== REQUIRED ACTION ==
For the entries presented below, indicate the number of lines that include the word "menu", adding nothing else.

== EXERCISE MATERIALS ==
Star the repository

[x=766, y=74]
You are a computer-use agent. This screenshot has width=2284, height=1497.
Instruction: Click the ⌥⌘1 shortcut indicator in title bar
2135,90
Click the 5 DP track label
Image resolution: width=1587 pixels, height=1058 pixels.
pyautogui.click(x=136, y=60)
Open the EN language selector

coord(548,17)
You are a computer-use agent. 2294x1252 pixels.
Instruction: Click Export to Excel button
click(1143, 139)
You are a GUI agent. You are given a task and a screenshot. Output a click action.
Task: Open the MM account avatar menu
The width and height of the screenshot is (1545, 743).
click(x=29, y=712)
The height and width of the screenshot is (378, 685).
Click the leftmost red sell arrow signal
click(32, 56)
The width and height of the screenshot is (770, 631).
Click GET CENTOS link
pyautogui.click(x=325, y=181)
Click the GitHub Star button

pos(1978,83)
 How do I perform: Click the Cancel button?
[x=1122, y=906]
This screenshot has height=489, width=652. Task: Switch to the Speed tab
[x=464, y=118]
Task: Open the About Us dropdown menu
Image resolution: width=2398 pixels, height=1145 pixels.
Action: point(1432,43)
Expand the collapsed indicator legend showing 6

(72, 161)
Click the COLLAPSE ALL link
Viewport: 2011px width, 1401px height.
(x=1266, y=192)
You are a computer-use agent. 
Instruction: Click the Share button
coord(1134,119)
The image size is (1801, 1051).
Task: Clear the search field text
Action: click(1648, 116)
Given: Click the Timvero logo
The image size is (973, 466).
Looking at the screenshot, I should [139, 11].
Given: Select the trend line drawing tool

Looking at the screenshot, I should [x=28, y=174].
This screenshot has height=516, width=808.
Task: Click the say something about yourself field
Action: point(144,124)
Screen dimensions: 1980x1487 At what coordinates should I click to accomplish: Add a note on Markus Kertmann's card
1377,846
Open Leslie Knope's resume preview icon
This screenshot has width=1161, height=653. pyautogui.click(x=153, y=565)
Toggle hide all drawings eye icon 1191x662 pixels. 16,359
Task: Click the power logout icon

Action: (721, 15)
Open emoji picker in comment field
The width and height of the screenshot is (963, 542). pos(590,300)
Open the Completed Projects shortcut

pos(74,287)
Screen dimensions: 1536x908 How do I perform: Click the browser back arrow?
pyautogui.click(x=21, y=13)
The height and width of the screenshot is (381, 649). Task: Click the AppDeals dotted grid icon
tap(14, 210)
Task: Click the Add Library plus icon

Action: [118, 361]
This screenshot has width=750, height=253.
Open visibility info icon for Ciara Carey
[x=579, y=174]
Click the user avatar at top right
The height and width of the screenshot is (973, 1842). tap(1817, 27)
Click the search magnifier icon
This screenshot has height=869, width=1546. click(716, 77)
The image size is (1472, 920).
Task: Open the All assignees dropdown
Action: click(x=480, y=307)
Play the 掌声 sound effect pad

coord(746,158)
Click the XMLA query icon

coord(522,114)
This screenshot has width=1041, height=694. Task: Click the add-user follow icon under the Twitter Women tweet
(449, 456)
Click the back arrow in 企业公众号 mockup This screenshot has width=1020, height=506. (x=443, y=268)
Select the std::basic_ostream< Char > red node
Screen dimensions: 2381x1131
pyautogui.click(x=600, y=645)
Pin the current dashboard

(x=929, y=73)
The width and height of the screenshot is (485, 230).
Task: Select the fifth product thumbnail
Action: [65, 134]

== EXERCISE RESPONSE ==
2